Tips for Last-Minute College Funding

NEW YORK (MainStreet) -- It’s late August, and if you’re a parent wrestling with college costs, the living ain’t – sorry, "isn't" – easy.

According to the College Board, while the rest of the economy goes into the tank, college costs are actually rising and will continue to do so. Here are the numbers for projected four-year tuition and fees from the organization:

  • Private College: 2010: $119,400 / 2028: $340,800
  • Public College: 2010: $33,300 / 2028: $95,000

But help is on the way: If you’re struggling to close the deal on this year’s college costs, Sallie Mae can help you fill the tuition gap with these key tips. And interest-free tuition is at the top of the list.

First off, parents facing what Sallie Mae calls a “financial gap” can contact the company directly for last-minute financing. Sallie Mae says it has a wide variety of funding programs, including interest-free tuition payment plans, private education loans and other funding programs (the company calls such plans “financial life savers”).

The organization also emphasizes that it’s willing to help families with short-term financing issues. “Sallie Mae recognizes the juggling act many families perform to make the investment in a college education for their children, to save simultaneously for retirement and to meet other financial goals,” said Charlie Rocha, senior vice president at Sallie Mae. “The good news is that there are a variety of resources and options available for families facing financial deadlines for college over the coming days.”

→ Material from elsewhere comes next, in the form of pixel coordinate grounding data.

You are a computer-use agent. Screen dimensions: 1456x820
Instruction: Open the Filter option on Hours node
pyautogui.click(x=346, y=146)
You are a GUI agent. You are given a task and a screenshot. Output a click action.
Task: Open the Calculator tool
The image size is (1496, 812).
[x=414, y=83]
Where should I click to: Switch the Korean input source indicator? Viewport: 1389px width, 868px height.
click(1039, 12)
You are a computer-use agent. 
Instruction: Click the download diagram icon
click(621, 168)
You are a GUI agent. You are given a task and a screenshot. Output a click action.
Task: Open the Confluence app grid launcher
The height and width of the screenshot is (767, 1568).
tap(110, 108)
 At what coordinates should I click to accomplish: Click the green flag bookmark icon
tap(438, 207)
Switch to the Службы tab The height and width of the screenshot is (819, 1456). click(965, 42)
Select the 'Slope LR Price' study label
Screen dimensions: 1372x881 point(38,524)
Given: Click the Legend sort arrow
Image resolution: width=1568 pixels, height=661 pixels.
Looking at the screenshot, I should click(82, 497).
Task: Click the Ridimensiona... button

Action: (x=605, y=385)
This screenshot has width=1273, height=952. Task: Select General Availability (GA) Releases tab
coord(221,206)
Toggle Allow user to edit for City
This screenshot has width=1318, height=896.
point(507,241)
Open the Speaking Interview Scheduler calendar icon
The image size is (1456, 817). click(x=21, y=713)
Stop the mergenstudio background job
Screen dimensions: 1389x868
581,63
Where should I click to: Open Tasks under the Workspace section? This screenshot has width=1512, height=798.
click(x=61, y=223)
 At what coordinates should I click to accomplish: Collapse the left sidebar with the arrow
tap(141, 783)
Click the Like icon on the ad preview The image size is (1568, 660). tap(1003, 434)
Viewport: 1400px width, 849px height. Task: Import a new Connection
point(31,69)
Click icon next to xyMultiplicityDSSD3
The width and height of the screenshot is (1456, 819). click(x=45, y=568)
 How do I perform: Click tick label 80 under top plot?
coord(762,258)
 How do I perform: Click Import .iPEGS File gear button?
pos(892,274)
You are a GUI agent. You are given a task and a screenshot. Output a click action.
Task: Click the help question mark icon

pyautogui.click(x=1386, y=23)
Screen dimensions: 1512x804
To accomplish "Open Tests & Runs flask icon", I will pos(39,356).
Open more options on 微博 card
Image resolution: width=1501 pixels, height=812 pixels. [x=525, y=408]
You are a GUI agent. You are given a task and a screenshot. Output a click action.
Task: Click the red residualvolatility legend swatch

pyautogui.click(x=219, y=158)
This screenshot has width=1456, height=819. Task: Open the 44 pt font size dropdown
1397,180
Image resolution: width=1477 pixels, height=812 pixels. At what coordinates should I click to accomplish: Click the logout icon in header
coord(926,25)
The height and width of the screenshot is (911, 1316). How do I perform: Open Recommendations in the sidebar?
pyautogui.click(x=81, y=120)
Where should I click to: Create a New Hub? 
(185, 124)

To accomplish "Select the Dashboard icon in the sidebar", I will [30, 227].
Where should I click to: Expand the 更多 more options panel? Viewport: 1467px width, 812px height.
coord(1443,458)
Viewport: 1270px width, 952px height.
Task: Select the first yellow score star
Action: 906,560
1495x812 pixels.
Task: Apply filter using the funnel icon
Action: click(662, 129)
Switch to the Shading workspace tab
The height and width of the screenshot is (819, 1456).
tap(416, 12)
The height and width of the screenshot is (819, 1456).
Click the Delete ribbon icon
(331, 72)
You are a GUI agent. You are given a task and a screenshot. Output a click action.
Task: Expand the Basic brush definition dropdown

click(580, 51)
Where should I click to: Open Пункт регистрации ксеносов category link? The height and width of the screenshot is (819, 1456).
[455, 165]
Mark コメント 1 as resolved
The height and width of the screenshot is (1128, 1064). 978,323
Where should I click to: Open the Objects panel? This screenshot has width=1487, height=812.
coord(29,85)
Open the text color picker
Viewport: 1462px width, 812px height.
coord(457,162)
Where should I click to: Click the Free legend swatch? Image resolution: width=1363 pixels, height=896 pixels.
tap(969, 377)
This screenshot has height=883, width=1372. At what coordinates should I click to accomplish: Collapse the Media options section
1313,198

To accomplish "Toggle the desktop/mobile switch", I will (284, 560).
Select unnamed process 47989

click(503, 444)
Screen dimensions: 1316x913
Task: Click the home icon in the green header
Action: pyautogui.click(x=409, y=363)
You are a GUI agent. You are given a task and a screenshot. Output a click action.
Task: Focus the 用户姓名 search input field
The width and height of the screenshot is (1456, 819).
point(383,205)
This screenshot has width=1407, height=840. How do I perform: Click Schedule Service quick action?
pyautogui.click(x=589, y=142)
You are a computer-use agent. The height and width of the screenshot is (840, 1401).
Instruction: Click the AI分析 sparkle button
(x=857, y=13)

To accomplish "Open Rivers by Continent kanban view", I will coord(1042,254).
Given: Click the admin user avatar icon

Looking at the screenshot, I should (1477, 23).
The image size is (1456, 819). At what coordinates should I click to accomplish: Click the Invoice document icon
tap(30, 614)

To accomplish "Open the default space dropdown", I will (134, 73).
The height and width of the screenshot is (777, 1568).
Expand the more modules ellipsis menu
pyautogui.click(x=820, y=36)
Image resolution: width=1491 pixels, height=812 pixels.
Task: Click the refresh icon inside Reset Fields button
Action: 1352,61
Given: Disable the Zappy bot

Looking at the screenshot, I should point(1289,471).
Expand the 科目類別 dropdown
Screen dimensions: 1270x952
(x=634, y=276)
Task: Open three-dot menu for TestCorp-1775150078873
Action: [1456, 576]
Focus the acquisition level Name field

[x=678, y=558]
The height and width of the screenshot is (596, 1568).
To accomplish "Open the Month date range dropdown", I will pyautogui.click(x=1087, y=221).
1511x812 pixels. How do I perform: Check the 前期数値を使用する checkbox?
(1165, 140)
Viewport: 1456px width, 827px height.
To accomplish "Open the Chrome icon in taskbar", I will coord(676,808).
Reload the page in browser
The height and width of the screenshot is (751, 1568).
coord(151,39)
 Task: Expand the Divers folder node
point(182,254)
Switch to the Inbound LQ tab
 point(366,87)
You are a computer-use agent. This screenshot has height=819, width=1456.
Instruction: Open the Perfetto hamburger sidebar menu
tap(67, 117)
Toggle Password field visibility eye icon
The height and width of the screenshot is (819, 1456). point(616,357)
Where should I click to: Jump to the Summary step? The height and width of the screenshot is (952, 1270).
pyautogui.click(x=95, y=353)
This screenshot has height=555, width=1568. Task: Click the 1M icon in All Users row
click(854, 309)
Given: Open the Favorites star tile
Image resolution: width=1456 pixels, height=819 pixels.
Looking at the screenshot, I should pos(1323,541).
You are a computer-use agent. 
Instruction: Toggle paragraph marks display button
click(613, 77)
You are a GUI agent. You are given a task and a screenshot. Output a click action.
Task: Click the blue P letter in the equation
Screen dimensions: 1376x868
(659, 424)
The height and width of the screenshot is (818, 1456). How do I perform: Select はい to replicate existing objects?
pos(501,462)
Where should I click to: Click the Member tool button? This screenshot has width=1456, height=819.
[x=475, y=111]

Here’s a look at those resources:

Interest-free tuition. Sallie Mae is a big advocate of interest-free tuition, and says that such plans are available at “hundreds of college campuses.” These arrangements allow you to evenly spread payments out instead of paying a lump sum at the start of every college semester.

Try a “responsible” private loan. Sallie Mae is also a fan of what it calls “responsible” private loans. Its own program has three “flexible payment levels” (you can find them here); one option allows students to pay just $25 per month while in school, or to not start repaying the loan until the student has graduated. Students can also earn discounts up to 2% of the loan value by paying their loan off every month, on time.